Transcriptional profiling of human osteoblast differentiation

Osteoblast differentiation is a key aspect of bone formation and remodeling. To further our understanding of the differentiation process, we have developed a collection of conditionally immortalized adult human osteoblast cell lines representing discrete stages of differentiation. To evaluate changes in gene expression associated with differentiation, polyA((+)) RNA from pre-osteoblasts, early and late osteoblasts, and pre-osteocytes was subjected to gene chip analysis using the Affymetrix Hu6800 chip in conjunction with an Affymetrix custom chip enriched in bone and cartilage cDNAs. Overall, the expression of 47 genes was found to change threefold or more on both chips between the pre-osteoblastic and pre-osteocytic stages of differentiation. Many of the observed differences, including down-regulation of collagen type I and collagen-processing enzymes, reflect expected patterns and support the relevance of our results. Other changes have not been reported and offer new insight into the osteoblast differentiation process.

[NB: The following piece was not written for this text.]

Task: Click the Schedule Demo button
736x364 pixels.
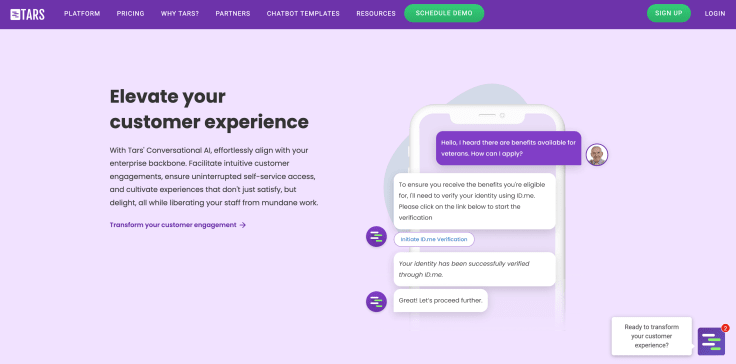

Thus, we observed regulation of factors controlling cell cycle and proliferation, reflecting decreased proliferation, and increased apoptosis in pre-osteocytic cells. Elements maintaining the cytoskeleton, extracellular matrix, and cell-cell adhesion also changed with differentiation reflecting profound alterations in cell architecture associated with the differentiation process. We also saw dramatic down-regulation of several components of complement and other immune response factors that may be involved in recruitment and differentiation of osteoclasts. The decrease in this group of genes may provide a mechanism for controlling bone remodeling of newly formed bone. Our screen also identified several signaling proteins that may control osteoblast differentiation. These include an orphan nuclear receptor DAX1 and a small ras-related GTPase associated with diabetes, both of which increased with increasing differentiation, as well as a high mobility group-box transcription factor, SOX4, that was down-regulated during differentiation. In summary, our study provides a comprehensive transcriptional profile of human osteoblast differentiation and identifies several genes of potential importance in controlling differentiation of osteoblasts.